* **Task to carry out**
Tally the lines below that include "pixels" and give only the total.

* **Record extracts**

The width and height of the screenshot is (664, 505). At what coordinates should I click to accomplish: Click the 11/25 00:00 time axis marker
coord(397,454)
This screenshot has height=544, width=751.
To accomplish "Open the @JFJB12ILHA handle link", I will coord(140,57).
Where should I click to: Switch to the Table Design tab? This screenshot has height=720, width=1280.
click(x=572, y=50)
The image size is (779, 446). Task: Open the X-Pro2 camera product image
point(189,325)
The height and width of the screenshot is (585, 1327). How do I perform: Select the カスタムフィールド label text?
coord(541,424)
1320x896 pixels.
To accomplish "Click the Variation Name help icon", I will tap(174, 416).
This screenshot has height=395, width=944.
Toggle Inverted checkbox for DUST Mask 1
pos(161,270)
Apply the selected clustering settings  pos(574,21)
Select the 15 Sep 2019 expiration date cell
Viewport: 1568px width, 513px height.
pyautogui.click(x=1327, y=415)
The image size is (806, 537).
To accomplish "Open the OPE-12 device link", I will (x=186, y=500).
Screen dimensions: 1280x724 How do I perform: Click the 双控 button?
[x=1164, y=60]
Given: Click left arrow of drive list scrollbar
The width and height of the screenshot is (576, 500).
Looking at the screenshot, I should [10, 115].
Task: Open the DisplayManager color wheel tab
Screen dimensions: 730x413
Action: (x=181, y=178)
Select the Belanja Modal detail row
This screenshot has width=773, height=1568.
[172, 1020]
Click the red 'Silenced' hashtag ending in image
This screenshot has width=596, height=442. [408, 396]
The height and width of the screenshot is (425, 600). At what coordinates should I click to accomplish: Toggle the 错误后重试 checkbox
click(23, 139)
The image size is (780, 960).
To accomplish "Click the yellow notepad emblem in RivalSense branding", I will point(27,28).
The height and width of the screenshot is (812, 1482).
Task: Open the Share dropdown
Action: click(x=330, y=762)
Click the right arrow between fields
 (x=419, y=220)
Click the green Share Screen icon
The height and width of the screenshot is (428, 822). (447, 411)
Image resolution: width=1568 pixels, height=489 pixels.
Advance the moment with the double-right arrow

* **Your solution**
2